## PAGE:
Ok, so you're a sorcerer, and you want to sell spells that anyone can use, but you want them to keep coming back for more. No reusable spells unless you say so. Each spell contains words that describe the effects of the spell, using logic and chemistry. This is actually the key; or, rather, the lock. Use logic to describe the spell such that it can only be used in the way you intend, which includes only being used once. The key for every method is the phrase uttered to activate the spell.

Physical Verification

Each spell, as written, should incorporate the paper on which it was written. Paper is easy to come by, but no two sheets are the same; parchment even more so. Fibers, blemishes, stains, and inconsistencies make every sheet of paper entirely unique. Thus, adding a phrase to the spell that requires the exact paper the spell was originally written on for it to function would lock the spell to that paper. If the words were copied, the paper they were copied onto would be different, ruining the spell. It may be possible to re-write the spell to remove the reference to paper, but if you're capable of doing that, you might as well write your own spells and save yourself the time and effort.

[Items listed in a dataset]
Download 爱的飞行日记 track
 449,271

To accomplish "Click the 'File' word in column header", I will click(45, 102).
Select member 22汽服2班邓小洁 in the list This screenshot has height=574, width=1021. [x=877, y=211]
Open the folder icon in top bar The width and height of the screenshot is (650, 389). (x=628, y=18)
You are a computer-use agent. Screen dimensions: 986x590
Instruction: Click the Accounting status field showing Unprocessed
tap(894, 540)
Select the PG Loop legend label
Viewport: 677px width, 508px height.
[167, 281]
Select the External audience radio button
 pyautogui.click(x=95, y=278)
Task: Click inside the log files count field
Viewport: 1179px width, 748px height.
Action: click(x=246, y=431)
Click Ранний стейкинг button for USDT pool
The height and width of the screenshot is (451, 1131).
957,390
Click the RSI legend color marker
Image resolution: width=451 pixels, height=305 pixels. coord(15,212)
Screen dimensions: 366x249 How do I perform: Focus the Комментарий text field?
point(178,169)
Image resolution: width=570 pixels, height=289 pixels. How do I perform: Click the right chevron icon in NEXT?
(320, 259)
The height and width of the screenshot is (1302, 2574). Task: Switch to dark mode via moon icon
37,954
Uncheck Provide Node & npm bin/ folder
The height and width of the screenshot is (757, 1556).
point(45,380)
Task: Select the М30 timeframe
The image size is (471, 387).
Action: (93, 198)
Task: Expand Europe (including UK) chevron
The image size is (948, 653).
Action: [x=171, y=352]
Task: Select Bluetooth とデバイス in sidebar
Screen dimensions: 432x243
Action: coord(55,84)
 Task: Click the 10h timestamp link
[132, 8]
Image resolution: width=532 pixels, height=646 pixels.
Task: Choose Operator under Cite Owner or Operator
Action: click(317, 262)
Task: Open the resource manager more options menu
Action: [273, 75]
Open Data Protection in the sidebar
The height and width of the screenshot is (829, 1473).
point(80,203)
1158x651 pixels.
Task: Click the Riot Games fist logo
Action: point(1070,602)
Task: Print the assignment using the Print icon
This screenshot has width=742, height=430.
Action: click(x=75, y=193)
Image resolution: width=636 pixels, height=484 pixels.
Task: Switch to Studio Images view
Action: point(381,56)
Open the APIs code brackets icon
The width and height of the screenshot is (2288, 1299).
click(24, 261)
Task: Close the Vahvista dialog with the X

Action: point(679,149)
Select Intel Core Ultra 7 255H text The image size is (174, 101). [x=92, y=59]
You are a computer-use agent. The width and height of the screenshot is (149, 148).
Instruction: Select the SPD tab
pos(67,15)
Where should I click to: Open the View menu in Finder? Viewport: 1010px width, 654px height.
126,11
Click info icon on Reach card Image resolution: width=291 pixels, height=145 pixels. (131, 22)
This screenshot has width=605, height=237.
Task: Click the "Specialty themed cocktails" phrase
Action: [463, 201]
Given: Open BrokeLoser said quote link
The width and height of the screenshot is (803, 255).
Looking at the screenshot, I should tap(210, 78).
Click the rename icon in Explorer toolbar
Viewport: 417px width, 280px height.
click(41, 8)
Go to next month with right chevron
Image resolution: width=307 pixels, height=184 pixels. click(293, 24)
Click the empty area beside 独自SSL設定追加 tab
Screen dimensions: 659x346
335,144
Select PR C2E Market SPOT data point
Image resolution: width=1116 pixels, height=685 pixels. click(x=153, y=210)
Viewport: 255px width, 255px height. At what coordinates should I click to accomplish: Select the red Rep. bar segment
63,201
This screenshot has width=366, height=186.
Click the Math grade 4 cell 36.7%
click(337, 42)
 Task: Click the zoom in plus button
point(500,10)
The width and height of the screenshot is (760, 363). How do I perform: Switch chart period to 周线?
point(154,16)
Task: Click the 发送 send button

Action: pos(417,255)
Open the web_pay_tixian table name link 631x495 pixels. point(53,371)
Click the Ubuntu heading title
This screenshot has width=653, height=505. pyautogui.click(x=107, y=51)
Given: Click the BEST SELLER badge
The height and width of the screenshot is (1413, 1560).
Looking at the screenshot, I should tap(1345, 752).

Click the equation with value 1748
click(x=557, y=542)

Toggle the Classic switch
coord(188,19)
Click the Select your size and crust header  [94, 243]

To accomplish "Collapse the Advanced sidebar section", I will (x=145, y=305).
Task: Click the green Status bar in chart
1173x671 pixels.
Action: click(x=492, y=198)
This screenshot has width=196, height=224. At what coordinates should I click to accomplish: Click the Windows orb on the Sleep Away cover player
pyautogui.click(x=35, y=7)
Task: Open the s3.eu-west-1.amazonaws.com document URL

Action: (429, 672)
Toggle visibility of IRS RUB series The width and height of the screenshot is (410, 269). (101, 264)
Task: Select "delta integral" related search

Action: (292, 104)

## INSTRUCTION:
Continue the text about locking spells so they can be used only once, starting after its last sentence.

## THE RESULT:
The pros of this method is that absolutely, positively no one will copy your spell. If they understand it, they won't need to; if they don't, they won't be able to decipher it. Either way, rather than copying the spell, they would need to write a new, slightly different spell to make it work.

The cons are that this spell will be unique for every sheet it's printed on, and as such will take time to write each one individually.

Encryption and Remote Verification

Each spell, when written, is encoded with a special key phrase, randomly generated for each. The characters of the original spell, once decoded by the phrase, automatically activate. To a user, it will appear that the words are activated by the phrase. Without decrypting the spell, it's just a jumble of letters that mean nothing. This version is easily transferred from one paper to another; however, it remains a single-use spell. The key is the locked spell. Part of the locked spell describes a small object being destroyed; a specific pebble, for instance. Once the unlock phrase is used, the actual spell is unscrambled and activated, destroying the pebble before completing the spell. Once the pebble is destroyed, the spell cannot activate again.

The pros for this method are that the spell is double-encoded; not only will the single-use pebble keep the spell from being used more than once, the spell itself is hidden behind encryption.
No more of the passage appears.